═════ The data ═════
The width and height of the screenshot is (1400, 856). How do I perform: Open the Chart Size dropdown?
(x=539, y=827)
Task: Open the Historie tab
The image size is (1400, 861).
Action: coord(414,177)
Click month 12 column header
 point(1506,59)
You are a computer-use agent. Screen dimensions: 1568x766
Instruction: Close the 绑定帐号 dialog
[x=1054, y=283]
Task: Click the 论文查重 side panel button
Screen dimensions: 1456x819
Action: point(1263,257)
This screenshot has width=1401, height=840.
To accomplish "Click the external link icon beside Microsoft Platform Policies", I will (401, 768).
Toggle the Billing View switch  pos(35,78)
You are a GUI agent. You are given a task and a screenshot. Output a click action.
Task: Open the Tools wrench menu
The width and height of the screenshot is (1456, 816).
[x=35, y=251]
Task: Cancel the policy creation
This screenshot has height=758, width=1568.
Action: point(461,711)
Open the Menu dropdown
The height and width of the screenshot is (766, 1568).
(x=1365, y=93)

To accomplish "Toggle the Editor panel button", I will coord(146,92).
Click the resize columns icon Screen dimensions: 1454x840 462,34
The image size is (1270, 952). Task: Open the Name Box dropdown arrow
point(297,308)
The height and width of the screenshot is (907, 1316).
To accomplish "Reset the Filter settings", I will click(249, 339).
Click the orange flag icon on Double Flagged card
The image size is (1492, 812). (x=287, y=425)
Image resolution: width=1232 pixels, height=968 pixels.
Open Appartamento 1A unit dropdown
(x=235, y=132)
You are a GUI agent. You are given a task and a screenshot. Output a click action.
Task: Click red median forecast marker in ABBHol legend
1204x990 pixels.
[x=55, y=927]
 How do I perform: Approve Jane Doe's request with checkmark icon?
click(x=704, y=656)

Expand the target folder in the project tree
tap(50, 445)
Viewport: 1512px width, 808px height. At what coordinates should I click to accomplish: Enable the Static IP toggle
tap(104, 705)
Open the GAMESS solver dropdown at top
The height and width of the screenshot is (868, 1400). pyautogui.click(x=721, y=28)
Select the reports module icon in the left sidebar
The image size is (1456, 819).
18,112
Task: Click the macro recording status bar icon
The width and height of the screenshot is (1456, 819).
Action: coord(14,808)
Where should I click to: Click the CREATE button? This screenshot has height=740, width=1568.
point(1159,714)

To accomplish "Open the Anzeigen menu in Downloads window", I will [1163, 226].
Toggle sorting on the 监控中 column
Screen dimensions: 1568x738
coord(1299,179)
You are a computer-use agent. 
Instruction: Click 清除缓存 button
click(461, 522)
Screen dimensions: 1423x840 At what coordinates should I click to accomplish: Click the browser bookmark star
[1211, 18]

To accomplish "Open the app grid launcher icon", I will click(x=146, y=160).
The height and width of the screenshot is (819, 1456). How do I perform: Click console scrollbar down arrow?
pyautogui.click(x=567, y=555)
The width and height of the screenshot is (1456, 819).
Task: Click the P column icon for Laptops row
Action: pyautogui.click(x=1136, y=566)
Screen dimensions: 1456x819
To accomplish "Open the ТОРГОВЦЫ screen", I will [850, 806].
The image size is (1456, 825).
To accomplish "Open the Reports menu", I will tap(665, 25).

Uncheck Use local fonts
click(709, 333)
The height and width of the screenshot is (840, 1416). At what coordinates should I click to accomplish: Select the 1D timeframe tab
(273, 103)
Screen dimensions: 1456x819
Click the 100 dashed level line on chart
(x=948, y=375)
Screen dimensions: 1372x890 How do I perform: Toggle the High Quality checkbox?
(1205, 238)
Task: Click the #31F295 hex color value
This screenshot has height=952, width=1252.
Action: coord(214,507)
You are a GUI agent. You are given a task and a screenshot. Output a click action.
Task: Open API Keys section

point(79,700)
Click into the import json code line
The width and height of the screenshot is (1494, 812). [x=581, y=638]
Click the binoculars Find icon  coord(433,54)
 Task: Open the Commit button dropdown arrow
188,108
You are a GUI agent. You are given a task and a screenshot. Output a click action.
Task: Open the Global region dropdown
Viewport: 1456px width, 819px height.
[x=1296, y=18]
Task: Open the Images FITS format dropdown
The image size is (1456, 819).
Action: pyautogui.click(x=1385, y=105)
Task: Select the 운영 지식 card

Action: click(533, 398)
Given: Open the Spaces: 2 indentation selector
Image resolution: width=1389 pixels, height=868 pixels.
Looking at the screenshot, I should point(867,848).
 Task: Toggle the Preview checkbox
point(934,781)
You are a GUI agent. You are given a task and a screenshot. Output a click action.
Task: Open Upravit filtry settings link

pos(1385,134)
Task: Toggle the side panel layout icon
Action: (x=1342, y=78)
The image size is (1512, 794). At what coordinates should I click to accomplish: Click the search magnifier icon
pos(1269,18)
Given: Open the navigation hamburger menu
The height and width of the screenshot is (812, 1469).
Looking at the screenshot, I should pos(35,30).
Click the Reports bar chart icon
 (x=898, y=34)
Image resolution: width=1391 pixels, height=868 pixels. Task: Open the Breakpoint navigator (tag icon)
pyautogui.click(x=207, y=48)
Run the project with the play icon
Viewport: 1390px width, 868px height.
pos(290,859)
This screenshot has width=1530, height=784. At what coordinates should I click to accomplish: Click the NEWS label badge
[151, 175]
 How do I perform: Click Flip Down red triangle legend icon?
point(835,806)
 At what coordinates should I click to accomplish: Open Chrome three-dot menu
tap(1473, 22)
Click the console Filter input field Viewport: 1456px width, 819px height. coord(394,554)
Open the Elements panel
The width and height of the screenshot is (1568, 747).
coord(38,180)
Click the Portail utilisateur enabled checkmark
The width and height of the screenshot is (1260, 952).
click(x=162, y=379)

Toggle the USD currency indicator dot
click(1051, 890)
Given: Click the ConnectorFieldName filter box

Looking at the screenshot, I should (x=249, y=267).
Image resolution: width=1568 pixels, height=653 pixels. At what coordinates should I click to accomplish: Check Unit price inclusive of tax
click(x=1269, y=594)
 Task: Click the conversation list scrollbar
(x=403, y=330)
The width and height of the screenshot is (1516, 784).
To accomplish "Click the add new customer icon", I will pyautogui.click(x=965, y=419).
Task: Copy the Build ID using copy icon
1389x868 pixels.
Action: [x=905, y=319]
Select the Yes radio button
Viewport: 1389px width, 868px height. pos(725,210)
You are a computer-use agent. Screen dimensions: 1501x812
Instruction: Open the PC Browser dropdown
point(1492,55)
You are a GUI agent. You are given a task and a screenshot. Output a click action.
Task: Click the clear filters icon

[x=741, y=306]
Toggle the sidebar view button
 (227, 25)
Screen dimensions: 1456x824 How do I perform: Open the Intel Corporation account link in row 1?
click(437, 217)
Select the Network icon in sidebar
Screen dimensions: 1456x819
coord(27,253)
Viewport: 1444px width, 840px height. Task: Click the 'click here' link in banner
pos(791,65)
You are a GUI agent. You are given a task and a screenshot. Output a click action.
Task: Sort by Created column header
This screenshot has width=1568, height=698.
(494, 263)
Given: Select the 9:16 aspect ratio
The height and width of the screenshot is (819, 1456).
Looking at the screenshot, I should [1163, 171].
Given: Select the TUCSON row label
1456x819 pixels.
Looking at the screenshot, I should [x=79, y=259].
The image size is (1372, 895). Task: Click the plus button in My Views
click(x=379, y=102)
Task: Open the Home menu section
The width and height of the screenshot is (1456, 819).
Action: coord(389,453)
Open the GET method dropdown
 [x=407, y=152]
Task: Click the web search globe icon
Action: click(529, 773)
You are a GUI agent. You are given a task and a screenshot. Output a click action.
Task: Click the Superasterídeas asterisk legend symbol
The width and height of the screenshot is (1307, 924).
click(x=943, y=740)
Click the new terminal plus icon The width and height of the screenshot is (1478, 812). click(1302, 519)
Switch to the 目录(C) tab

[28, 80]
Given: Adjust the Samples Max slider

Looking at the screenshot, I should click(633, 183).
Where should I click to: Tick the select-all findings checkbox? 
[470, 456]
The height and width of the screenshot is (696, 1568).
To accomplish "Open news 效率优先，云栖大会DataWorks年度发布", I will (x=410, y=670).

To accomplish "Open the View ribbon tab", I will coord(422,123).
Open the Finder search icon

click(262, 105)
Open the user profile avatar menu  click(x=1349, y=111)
═════
What the task requires |
Return all lines of the material above in which "computer" occurs.

Exercise result |
You are a computer-use agent. Screen dimensions: 1568x766
You are a computer-use agent. 
You are a computer-use agent. Screen dimensions: 1501x812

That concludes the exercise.